Page text:
■ ■ ■ ■ ■
Maximal strength can be defined as the ability to exert maximal force against an external resistance and requires a maximal voluntary contraction.^[6] Within youth sports, this has previously been measured through the use of repetition maximum testing, during which a participant is instructed to complete multiple sets of increasing weight for a prescribed number of repetitions per set until failure.^[7] More recently, portable force plates and specialist isometric racks have become cheaper and more accessible. This has allowed isometric maximal strength testing to become more common in both practical and academic settings.^[8] This is also due to the proposed benefits of increased safety, lack of familiarisation needed, decreased fatigue and high reliability when compared to the more conventional resistance-based lifts, such as, squat, bench press and deadlift.^[9-11]

The isometric mid-thigh pull (IMTP) is an isometric means of testing maximal strength which has previously been shown to be reliable (Interclass Correlation Coefficient (ICC) >0.90, Coefficient of Variation (CV%) <10%) and valid (1RM Squat, r=0.86; Counter Movement Jump (CMJ), r=0.82) irrespective of previous cohorts used.^[11] To date, no studies have investigated the reliability of the IMTP PF within grassroots schoolboy rugby union. Previous studies investigating IMTP PF in rugby union have taken place with older elite cohorts (u16+). ^[412] The IMTP is designed to mimic the second pull of the Clean, which is the phase which generates the highest peak force during the movement.^[13] There are strong associations between IMTP peak force (IMTP PF) and other dynamic resistance-based movements, such as the Olympic lifts, squats and deadlifts.^{[9,11 14]} Further evidence of the utility of the IMTP PF to rugby is apparent when it's associations with improved dynamic movements and rugby-specific skills are considered.^[1,11,15] Although most of these studies are limited to adult cohorts, there also exists known links between the IMTP PF and dynamic performance for youth, indicating its relevance irrespective of age.^[15]

The current study aims to investigate the reliability of the IMTP PF with respect to Irish schoolboy rugby union. The objectives undertaken by this study were to (1) Investigate the intra-day reliability of the IMTP PF with respect to the three age-grades of Irish schoolboy rugby union (2) investigate the inter-day reliability of the IMTP PF within Irish schoolboy rugby union.
■ ■ ■ ■ ■
Data extract:
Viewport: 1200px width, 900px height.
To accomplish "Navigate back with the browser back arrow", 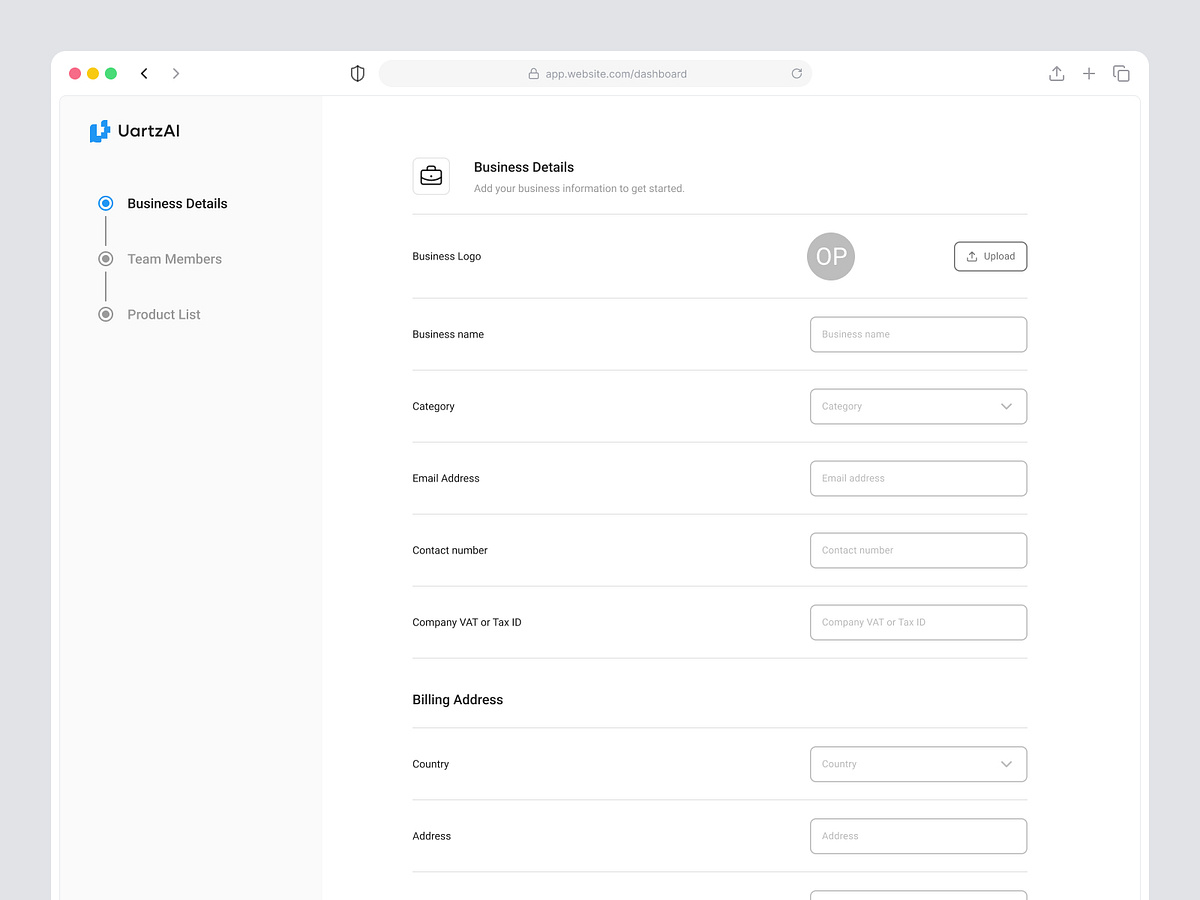I will click(x=144, y=73).
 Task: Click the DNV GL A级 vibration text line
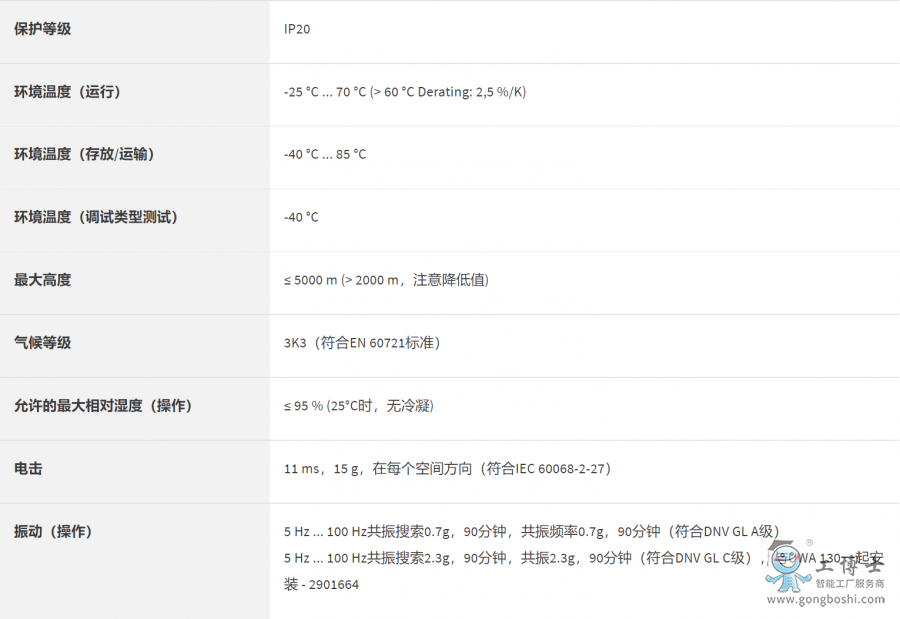point(531,531)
■ ■ ■ ■ ■
Carry the passage on isometric mid-thigh pull testing forward from its last sentence. The listing has no connection to the passage on isometric mid-thigh pull testing.

Task answer:
 

Methods

Study design

The current study used an observational cross-sectional design. All male rugby players within an Irish secondary school, participating in the Connacht schools U14, Junior and Senior competitions were invited to participate. Consent was sought from a legal guardian following an open invitation information night. All participants were required to attend the after-school gym session which testing took place. Anthropometric measurements of height (cm) and mass (kg) were investigated across the chronological age grades. Isometric mid-thigh pull reliability (ICC & CV%) was investigated intra- and inter-day, with inter-day testing being undertaken by a representative cohort one week after intra-day testing.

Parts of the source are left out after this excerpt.